Это продолжалось недолго, и вскоре она попросила Мустафу помочь перевезти детскую кроватку и ее чемоданы, дворник взял тележку и перевез, не взяв с нее денег, а она с сыном доехала на извозчике до 2-го Вышеславцева переулка — Терещенко больше к ней не приходил.
И вот она опять стала жить одна. Верней, не одна, а с Лёшенькой.
Время, проведенное ею на Площади Борьбы, в доходном доме, она вспоминала не без горечи, но порой даже с удовольствием — ведь она тогда умела спать!

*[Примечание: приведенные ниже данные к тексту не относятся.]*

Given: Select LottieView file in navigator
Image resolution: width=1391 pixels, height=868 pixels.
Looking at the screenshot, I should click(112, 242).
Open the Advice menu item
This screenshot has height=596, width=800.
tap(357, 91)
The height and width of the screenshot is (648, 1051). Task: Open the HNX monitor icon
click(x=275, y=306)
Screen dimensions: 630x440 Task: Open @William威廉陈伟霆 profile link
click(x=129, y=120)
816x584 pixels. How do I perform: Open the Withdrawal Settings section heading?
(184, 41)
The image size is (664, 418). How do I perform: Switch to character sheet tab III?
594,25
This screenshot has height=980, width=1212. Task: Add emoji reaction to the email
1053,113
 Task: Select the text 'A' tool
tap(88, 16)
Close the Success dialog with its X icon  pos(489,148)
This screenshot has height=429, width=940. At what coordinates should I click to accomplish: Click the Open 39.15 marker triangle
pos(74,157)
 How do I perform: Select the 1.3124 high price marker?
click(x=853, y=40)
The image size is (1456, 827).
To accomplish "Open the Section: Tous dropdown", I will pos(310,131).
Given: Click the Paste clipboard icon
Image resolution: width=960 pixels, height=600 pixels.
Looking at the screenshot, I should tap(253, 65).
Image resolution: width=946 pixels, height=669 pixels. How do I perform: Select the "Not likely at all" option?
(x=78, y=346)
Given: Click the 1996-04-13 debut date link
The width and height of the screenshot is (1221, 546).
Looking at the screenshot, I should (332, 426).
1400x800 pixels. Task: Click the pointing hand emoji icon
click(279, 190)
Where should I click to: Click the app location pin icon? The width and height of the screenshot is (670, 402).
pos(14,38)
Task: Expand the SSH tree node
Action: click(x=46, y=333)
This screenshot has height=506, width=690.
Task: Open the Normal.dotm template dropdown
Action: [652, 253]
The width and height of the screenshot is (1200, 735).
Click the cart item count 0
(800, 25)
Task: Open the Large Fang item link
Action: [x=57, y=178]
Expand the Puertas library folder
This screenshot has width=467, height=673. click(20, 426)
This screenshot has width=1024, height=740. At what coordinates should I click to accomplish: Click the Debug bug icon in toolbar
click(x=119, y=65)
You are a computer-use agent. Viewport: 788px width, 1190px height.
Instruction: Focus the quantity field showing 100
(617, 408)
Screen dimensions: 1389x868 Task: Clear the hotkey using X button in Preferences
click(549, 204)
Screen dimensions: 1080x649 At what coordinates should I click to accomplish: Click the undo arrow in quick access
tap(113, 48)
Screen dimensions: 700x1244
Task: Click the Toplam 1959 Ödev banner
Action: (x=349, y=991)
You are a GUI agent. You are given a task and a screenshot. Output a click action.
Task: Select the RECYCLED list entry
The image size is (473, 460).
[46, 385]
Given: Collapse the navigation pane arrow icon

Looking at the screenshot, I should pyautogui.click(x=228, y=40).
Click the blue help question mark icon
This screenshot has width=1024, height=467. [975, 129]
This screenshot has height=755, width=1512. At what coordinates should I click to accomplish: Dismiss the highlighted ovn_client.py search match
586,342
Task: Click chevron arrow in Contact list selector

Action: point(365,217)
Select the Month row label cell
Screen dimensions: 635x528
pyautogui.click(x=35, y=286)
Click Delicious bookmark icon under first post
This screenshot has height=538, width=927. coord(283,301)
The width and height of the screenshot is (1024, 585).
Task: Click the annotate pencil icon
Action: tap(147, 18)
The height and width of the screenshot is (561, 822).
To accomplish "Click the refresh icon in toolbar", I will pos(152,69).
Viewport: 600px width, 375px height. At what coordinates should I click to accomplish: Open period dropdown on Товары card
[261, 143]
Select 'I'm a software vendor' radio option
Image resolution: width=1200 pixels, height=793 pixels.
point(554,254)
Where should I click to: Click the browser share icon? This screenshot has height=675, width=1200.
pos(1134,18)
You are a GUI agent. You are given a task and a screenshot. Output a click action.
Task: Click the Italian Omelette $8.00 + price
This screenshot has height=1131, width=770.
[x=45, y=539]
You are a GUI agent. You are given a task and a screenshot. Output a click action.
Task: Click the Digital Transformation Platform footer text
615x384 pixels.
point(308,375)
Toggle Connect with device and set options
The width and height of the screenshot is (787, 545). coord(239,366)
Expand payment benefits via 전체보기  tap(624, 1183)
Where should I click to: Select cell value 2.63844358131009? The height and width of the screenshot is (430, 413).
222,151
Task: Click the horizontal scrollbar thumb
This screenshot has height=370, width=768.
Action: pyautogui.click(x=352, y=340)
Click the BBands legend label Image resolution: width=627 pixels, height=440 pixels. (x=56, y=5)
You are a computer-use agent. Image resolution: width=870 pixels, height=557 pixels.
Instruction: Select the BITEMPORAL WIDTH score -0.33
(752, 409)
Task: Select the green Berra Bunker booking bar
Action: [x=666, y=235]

Там ей спалось действительно хорошо — иногда она приходила к Терещенко и засыпала прямо сидя на стуле. Понимая всю драгоценность этих минут, экономист замирал и боялся дышать, оберегая ее слабое посапывание и мелодичный легкий свист. Он особенно любил ее в эти минуты. Светлана Ивановна обмякала, становилась чуть прозрачнее и невесомее, чем обычно, она подворачивала ступни внутрь во время сна, по ее щеке неправильно и хаотично струились светлые пряди, руки бессильно лежали на коленях, она была прекрасна не потому, что была прекрасна, — как ночью, когда она возлежала на простынях и тихо смеялась, глядя на него, приходящего в себя после соития, — нет, она была прекрасна, потому что ее покидало напряжение, она становилась текучей, как вода, бесформенной, необязательной, и это ему почему-то нравилось.